For the first time this year gold prices are breaking important technical support levels. In fact, gold might drop below US$800 an ounce before this painful correction is over.

Worse, gold stocks have collapsed since July. These stocks now sit at the same levels they were at two years ago.

Gold prices are now in negative territory this year for the first time since mid-2005. That year also coincided with a U.S. dollar bear market rally that drove the dollar 12.8% higher against the euro. Still, gold finished 2005 with an 18% gain.

Major Correction Likely

The correction now underway in gold prices will probably be far more severe than the declines posted in mid-2005.

We're seeing a wicked U.S. dollar reversal this month and commodities are coming undone.

Since peaking on July 11, the CRB Index has tanked a cumulative 19%. Meanwhile gold prices have declined 16% and the XAU Gold & Silver Index has plummeted 34%.

If commodities were heavily overbought heading into July, then now the opposite is true. We've seen brutal declines in just four weeks of trading.

Now, a possible economic slowdown in Europe, Japan and other economies has caused traders to abandon the "carry trade," (buying high-yielding currencies with weak dollars to finance global speculations). As the dollar strengthens, higher yielding currencies, including gold, are likely to decline further.

Blame It On Oil and Germany

What's causing the latest drop in gold prices? You can blame it on the resurgent U.S. dollar, falling crude oil prices, and the latest batch of economic data in Germany. The latest data coming out of the biggest Eurozone economy points to a contraction of second quarter gross domestic product [GDP]. This data was critical because it compelled foreign exchange traders around the globe to shift their focus and dump the euro last week.

A big drop in crude oil prices is another major factor lending support to rising stock values since mid-July. As inflationary pressures continue to ease, the market has begun to discount the possibility of a quick economic recovery in the United States later this year.

Lower commodity prices act like a tax cut for consumers. These lower prices reduce the coast of living and allow consumers to spend more disposable income to non-energy and food items.    

The dollar, of course, had been heavily oversold for months. Since peaking just north of 1.60 euro, the greenback has rallied an impressive 6.5% since early July.

In Europe, economic growth is now slowing sharply following the release of second quarter German GDP, which showed a contraction. Along with other stumbling economies in the Eurozone, the European Central Bank (ECB) is unlikely to keep raising interest rates this year - especially if oil prices continue to decline.

That makes U.S. dollar assets more attractive for prospective investors because Europe is behind the United States in the economic and credit cycle.

Dollar Rally Won't Last Forever

Fundamentally, there is nothing to support a long-term U.S. dollar rally. 

Unlike 1995 when the dollar established a secular bear market low against major currencies, this uptrend will inevitably run out of gas.

Bear market rallies appear quite convincing and can muster significant strength over a short period of time. But this one simply has no long-term muscle.

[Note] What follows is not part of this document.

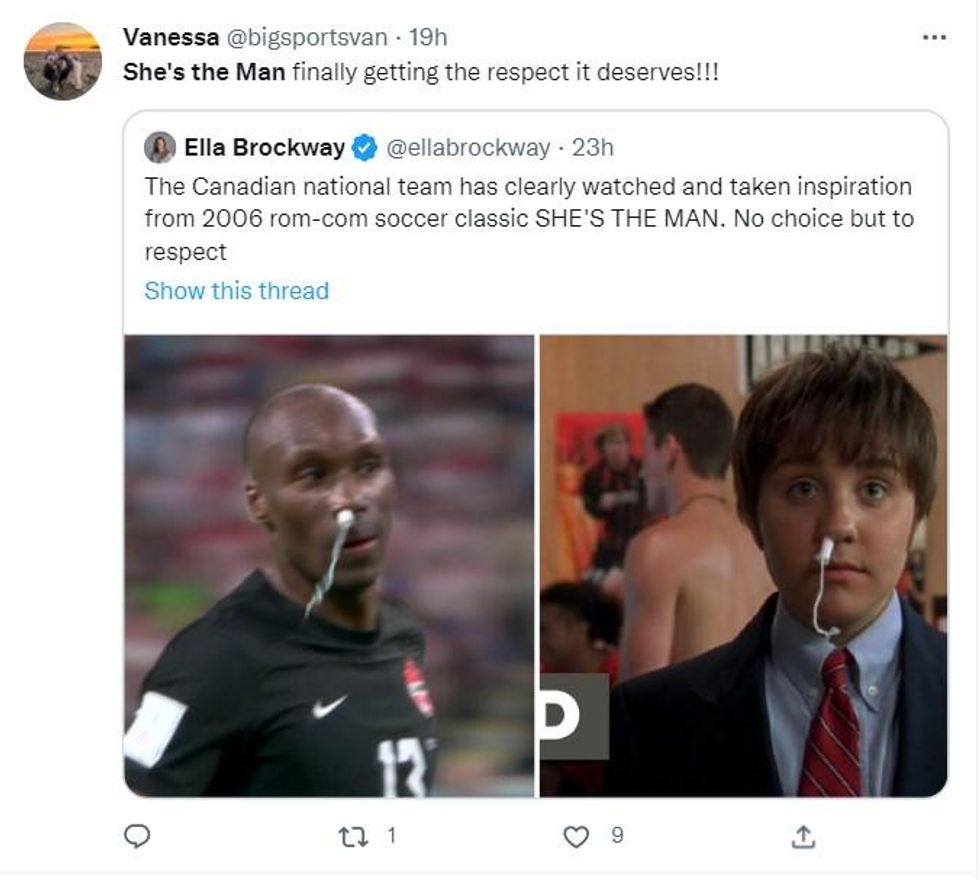Click the Ella Brockway display name
The width and height of the screenshot is (980, 880).
[x=264, y=148]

Let me explain. In the late 1990s, the United States posted consecutive budget surpluses, enjoyed massive foreign direct inflows and low consumer prices in an environment of accelerated disinflation. No major military conflicts occurred and oil prices crashed to US$10 a barrel by late 1998 amid the Asian economic crisis and the collapse of hedge fund Long Term Capital Management.

Today's U.S. and global macroeconomic scenario is nothing like it was 13 years ago.

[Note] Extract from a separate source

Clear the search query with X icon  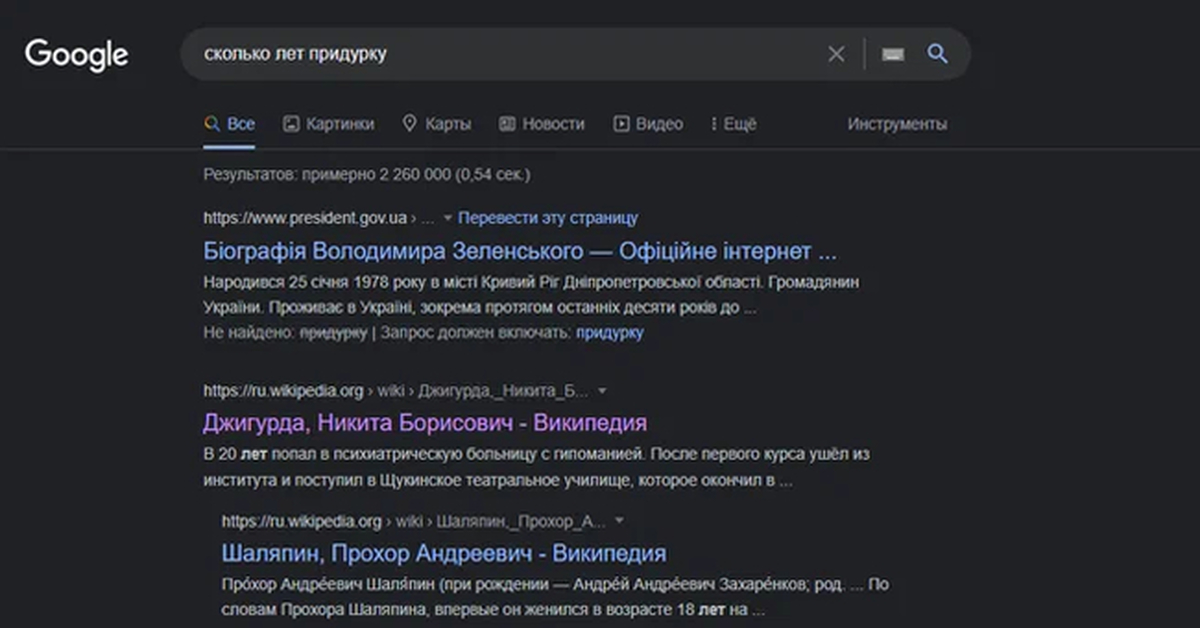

Soaring deficits, two major military conflicts, a distressed consumer, rising unemployment and a bear market in housing won't lend support to a secular dollar rally. In fact, Bill Gross, PIMCO's bond king, predicts lower interest rates in the United States over the next several months as deflationary pressures continue to drain economic growth. Lower rates won't support the dollar.

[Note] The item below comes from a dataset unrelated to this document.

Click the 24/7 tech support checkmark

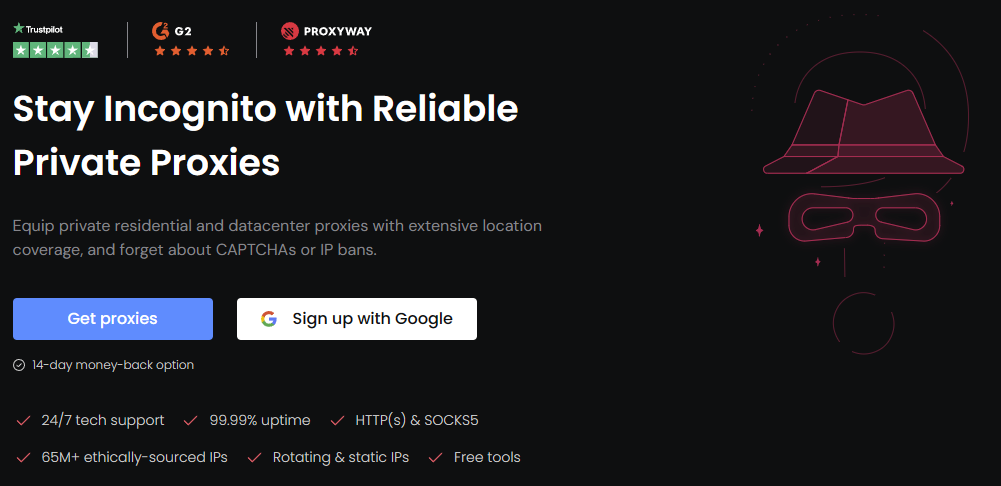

Remember the Credit Crunch?

The Fed is in no condition to raise borrowing costs despite high inflation. The ongoing credit crunch has not abated with overnight borrowing costs still elevated and mortgage-backed securities still clogged.

Over the last 30 days the stock market is up almost 8% but most credit indices remain at the same level or lower ever since Treasury Secretary Paulson guaranteed Fannie Mae and Freddie Mac wouldn't fail.

That tells me credit markets are still far from stable as the economy remains fractured across key industries like housing, retail, autos, and airlines.

Gold Stocks for a Song

While gold prices are likely to decline further in this correction, gold mining stocks have already been pounded much harder. That makes some of the best mines in the business highly attractive at these low levels.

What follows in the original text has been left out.